Pipelines Leak & High Pressure Natural Gas Pipelines can Explode with Burning

by admin on June 28, 2019

Aerial view: 2008 natural gas pipeline explosion site on VA Route 26 in Appomattox County

The insanity of the Mountain Valley Pipeline | Commentary |

Aerial view of the blast site along Virginia 26 in Appomattox County after the September, 2008 natural gas pipeline explosion.

From an Essay by Alden Dudley, Roanoke Times, June 26, 2019

Dudley retired in 2003 as Chief of Staff at the Salem Veterans Affairs Medical Center and Associate Dean at the University of Virginia School of Medicine. From 2003-2010, he was half-time Professor of Pathology at the Edward Via College of Osteopathic Medicine in Blacksburg.

Until 1944, liquid natural gas (LNG) was stored in above-ground tank farms (bulk terminals) as on U.S. 460 in Blue Ridge and off Starkey Road in Roanoke (LNG now under ground).

Cleveland had four LNG tanks above ground in October 20, 1944. One riveted seam leaked cold LNG that flowed down to a sewer with gas and exploded in the sewers at 2:30 p.m. The heat of the first tank fire exploded a second tank 30 minutes later and that exploded the third and fourth in a flash. Half of the energy went north Lake Erie, taking cars and people with it. The other half flattened one square mile of the city to include two factories, 70 homes, and many underground utilities. Manhole covers were found miles away. Just fewer than 200 people were killed, and 600 survivors left homeless. The blast was calculated to be 1/6th of the Hiroshima Atomic Bomb

Our neighbors in Appomattox had the misfortune of a 30” natural gas pipeline with a pressure of 800 pounds per square inch (psi) corroding and exploding on Sept. 19, 2008, with flames more than 300 feet high. That left a hole 20 feet deep and 2,250 feet in diameter (almost one half mile) in farmland. It exploded two houses and damaged 100 others. Williams and Transco Companies were fined $1 million for improper pipeline maintenance. Multiple defects in the 52-year-old pipe were known to exist, but they ignored them.

On Sept. 9, 2010, a 30” natural gas pipe exploded in San Bruno, California, two miles west of the San Francisco Airport. It registered as a 1.1 earthquake, created a rocky hole 40 feet deep, 167 feet long, and 26 feet wide, killed eight people, shot flames 1,000 feet into the air, took 60-90 minutes to cut off the valve, was an eight alarm fire (25 fire engines, four air tankers, and one helicopter with special fire-fighting equipment) that burned for more than 12 hours destroying 38 houses and several streets. Federal inspectors found the pipe to have defective welds, serious erosion, and easily detectable faults that had been ignored. On April 1, 2014 PG&E was found guilty of many safety violations, obstruction of justice, and illegally moving more than $100 million in designated safety funds to executive bonuses.

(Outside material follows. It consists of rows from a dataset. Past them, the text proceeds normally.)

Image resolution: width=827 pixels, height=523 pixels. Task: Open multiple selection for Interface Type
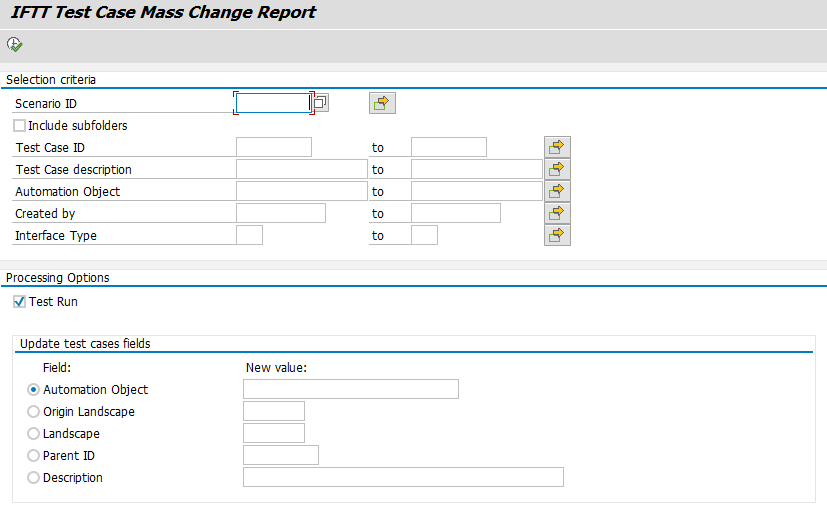(x=557, y=236)

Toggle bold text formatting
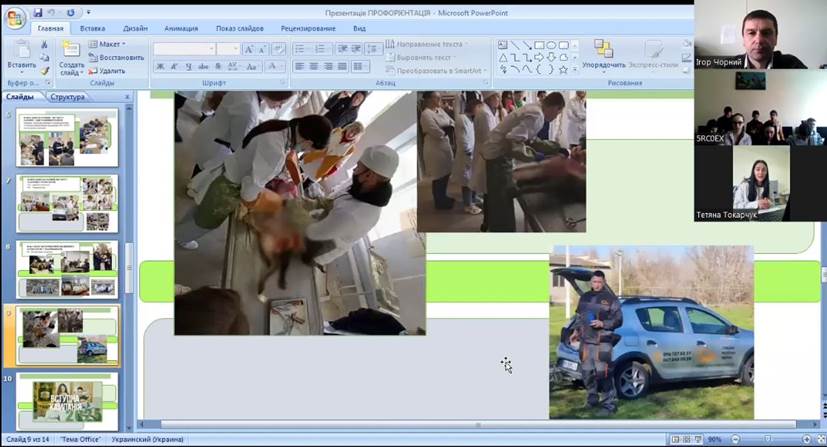point(160,67)
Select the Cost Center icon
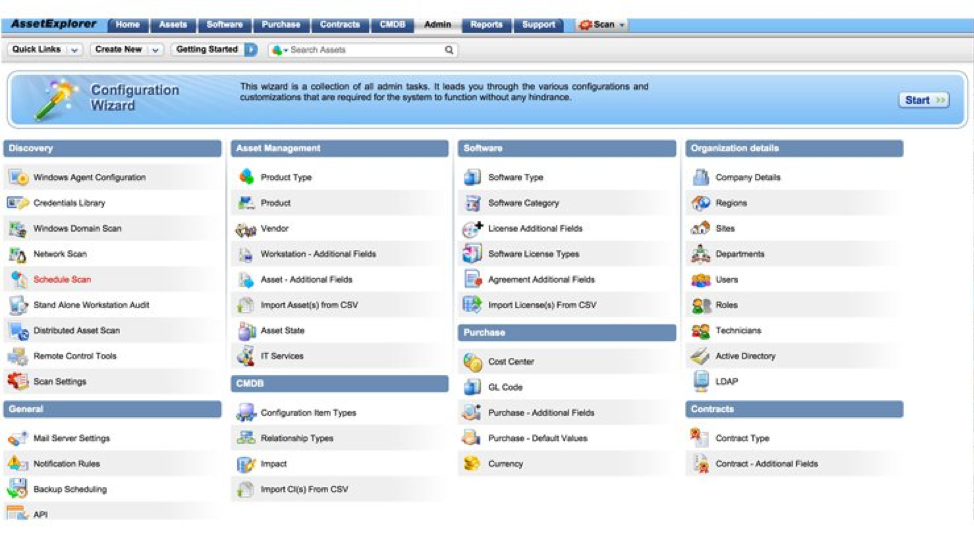974x547 pixels. coord(472,361)
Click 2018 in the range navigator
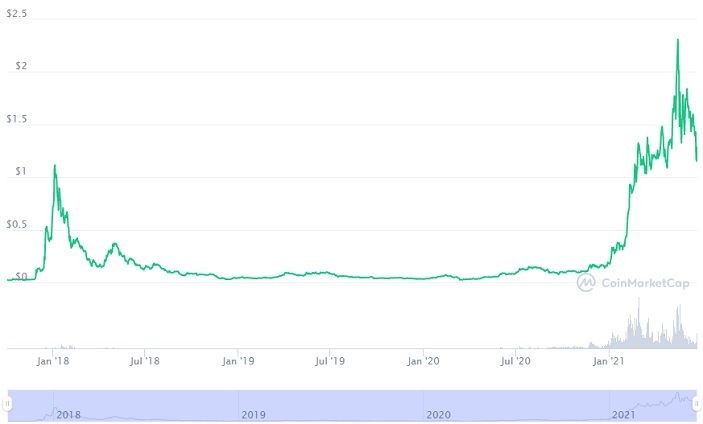 pos(69,414)

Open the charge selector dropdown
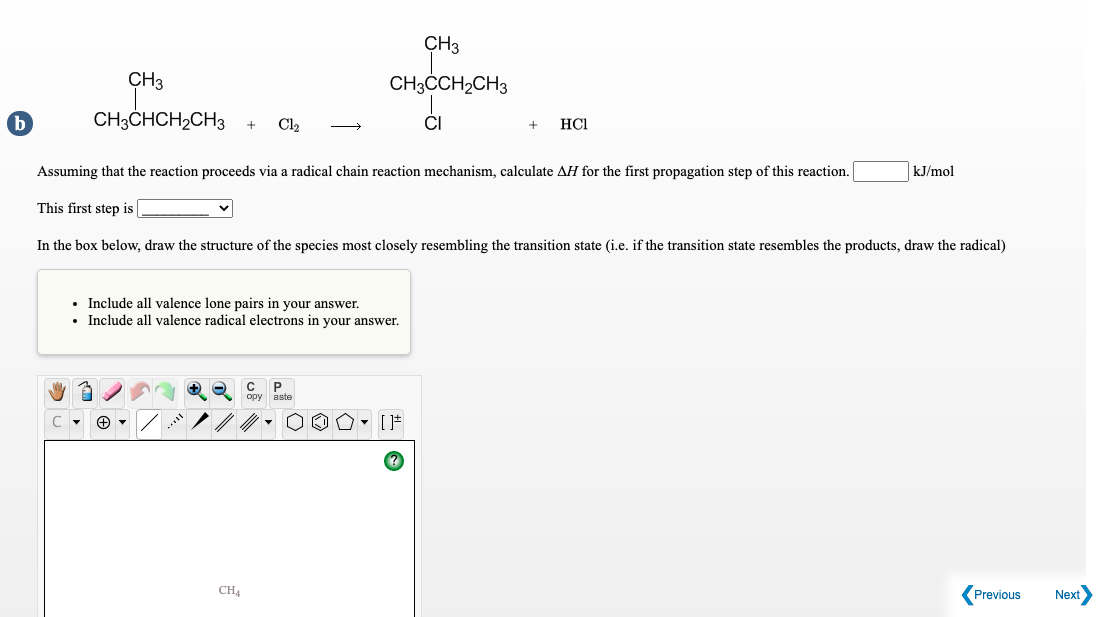[x=123, y=420]
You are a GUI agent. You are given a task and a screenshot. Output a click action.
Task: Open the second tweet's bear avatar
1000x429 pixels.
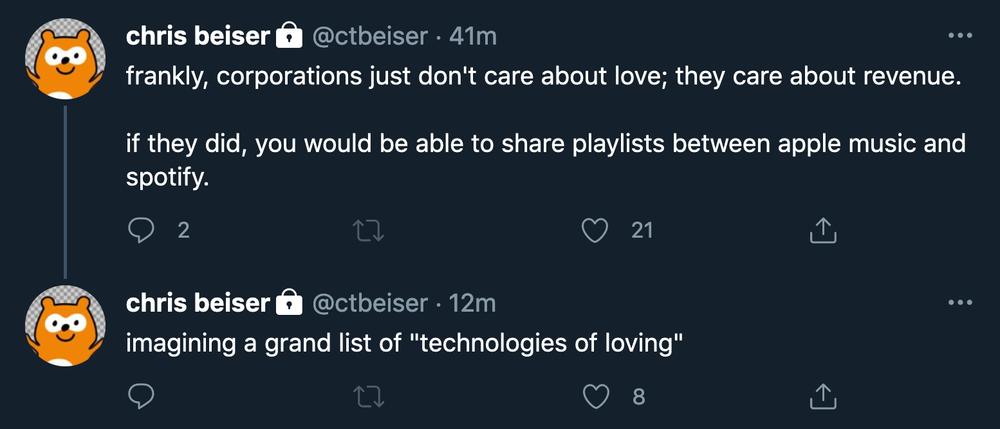[x=64, y=327]
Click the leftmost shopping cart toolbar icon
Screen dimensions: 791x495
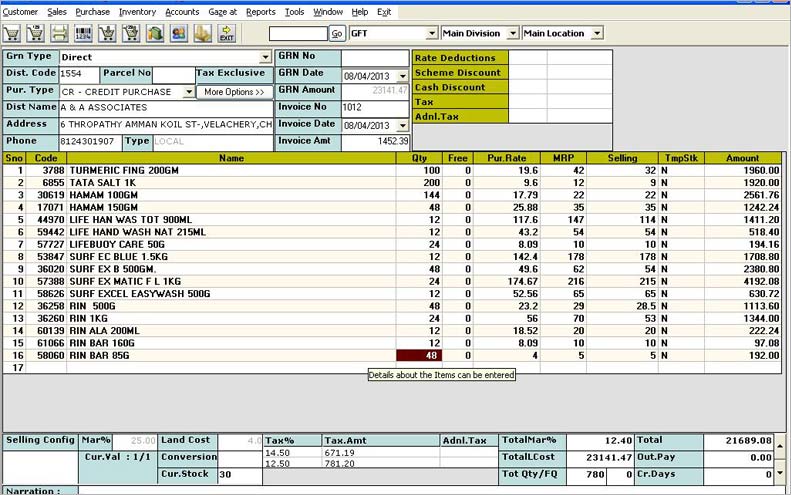11,34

MVP proposes a 42” natural gas pipeline with twice the capacity of a 30” line to be flowing under 1400 psi, almost twice the pressure in Appomattox. Cut-off valves must be installed every 20 miles leaving gas the volume of Cleveland’s gas. Further, the MVP proposal stipulates Transco will “co-lay” another 42” pipeline to repeat the damage a few nanoseconds after the first pipe blows. We will have had our apocalypse. A hole more than a mile wide. Instant incineration of all adults, children, pets, animals, vegetation, homes, schools, stores, industry, and government offices over an area 3-5 miles in diameter. Dams will be destroyed and lakes gone. Thousands of people will be killed in hill country; tens of thousands if near cities; more than that within cities. Our reputation as an environment-friendly state will never recover. Forget tourists, retirees and breweries that can no longer get potable water. In fact, forget economic development.

This article sounds heretical and outlandish. But certainty of a big bang is predictable. Pipeline companies speak proudly of “only 0.03 percent events per year per thousand miles of pipeline.” At that rate, the 800 mile Trans-Alaska Pipeline should have one leak every three years. By 2006 the pipe thickness was eroded more than 50 percent, shipping of oil was down 50 percent because of pipe weakness, and there were already more than 500 leaks each year, according to the Christian Science Monitor.

By industrial 0.03 percent admitted leaks, the 301-mile MVP line should have only one “event” every ten years. By Alaska Pipeline experience, there should be 188 leaks/year. However, remember that Alaska is under low pressure and Virginia will be under high pressure. Even if there is only one leak/month instead of 15, where would you want it to occur? Franklin County real estate values have already started to decline and home insurance rates to climb. National insurance companies know what happens around pipelines. All of this for a pipeline that is not even necessary.